Input material —
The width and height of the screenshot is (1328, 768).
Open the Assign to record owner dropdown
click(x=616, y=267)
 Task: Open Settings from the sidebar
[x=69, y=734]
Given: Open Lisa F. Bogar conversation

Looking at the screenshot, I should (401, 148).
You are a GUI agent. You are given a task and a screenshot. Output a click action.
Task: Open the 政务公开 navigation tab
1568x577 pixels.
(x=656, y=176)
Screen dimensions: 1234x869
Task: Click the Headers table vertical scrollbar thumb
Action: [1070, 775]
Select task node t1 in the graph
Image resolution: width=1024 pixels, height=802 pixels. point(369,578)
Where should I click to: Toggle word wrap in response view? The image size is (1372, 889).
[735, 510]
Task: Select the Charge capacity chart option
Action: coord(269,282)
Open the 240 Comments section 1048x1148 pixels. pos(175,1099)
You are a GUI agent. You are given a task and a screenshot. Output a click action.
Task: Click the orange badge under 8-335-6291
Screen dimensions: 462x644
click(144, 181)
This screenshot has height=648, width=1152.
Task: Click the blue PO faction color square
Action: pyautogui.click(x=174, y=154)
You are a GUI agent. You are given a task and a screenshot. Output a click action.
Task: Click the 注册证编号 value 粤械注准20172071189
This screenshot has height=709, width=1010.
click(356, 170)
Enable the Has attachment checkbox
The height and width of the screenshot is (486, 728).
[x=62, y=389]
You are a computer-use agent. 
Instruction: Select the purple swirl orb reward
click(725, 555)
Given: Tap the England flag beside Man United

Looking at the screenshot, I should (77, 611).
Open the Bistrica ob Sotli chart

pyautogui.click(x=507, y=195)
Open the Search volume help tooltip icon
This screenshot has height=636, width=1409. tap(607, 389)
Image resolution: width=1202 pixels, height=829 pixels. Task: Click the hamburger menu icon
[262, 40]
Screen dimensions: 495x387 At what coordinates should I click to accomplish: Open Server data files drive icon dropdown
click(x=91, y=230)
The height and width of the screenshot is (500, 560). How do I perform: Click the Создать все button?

What you should do — All of the material is to be given again exactly.

Your solution —
The width and height of the screenshot is (1328, 768).
Open the Assign to record owner dropdown
click(x=616, y=267)
 Task: Open Settings from the sidebar
[x=69, y=734]
Given: Open Lisa F. Bogar conversation

Looking at the screenshot, I should (401, 148).
You are a GUI agent. You are given a task and a screenshot. Output a click action.
Task: Open the 政务公开 navigation tab
1568x577 pixels.
(x=656, y=176)
Screen dimensions: 1234x869
Task: Click the Headers table vertical scrollbar thumb
Action: [1070, 775]
Select task node t1 in the graph
Image resolution: width=1024 pixels, height=802 pixels. point(369,578)
Where should I click to: Toggle word wrap in response view? The image size is (1372, 889).
[735, 510]
Task: Select the Charge capacity chart option
Action: coord(269,282)
Open the 240 Comments section 1048x1148 pixels. pos(175,1099)
You are a GUI agent. You are given a task and a screenshot. Output a click action.
Task: Click the orange badge under 8-335-6291
Screen dimensions: 462x644
click(144, 181)
This screenshot has height=648, width=1152.
Task: Click the blue PO faction color square
Action: pyautogui.click(x=174, y=154)
You are a GUI agent. You are given a task and a screenshot. Output a click action.
Task: Click the 注册证编号 value 粤械注准20172071189
This screenshot has height=709, width=1010.
click(356, 170)
Enable the Has attachment checkbox
The height and width of the screenshot is (486, 728).
[x=62, y=389]
You are a computer-use agent. 
Instruction: Select the purple swirl orb reward
click(725, 555)
Given: Tap the England flag beside Man United

Looking at the screenshot, I should (77, 611).
Open the Bistrica ob Sotli chart

pyautogui.click(x=507, y=195)
Open the Search volume help tooltip icon
This screenshot has height=636, width=1409. tap(607, 389)
Image resolution: width=1202 pixels, height=829 pixels. Task: Click the hamburger menu icon
[262, 40]
Screen dimensions: 495x387 At what coordinates should I click to accomplish: Open Server data files drive icon dropdown
click(x=91, y=230)
The height and width of the screenshot is (500, 560). How do I perform: Click the Создать все button?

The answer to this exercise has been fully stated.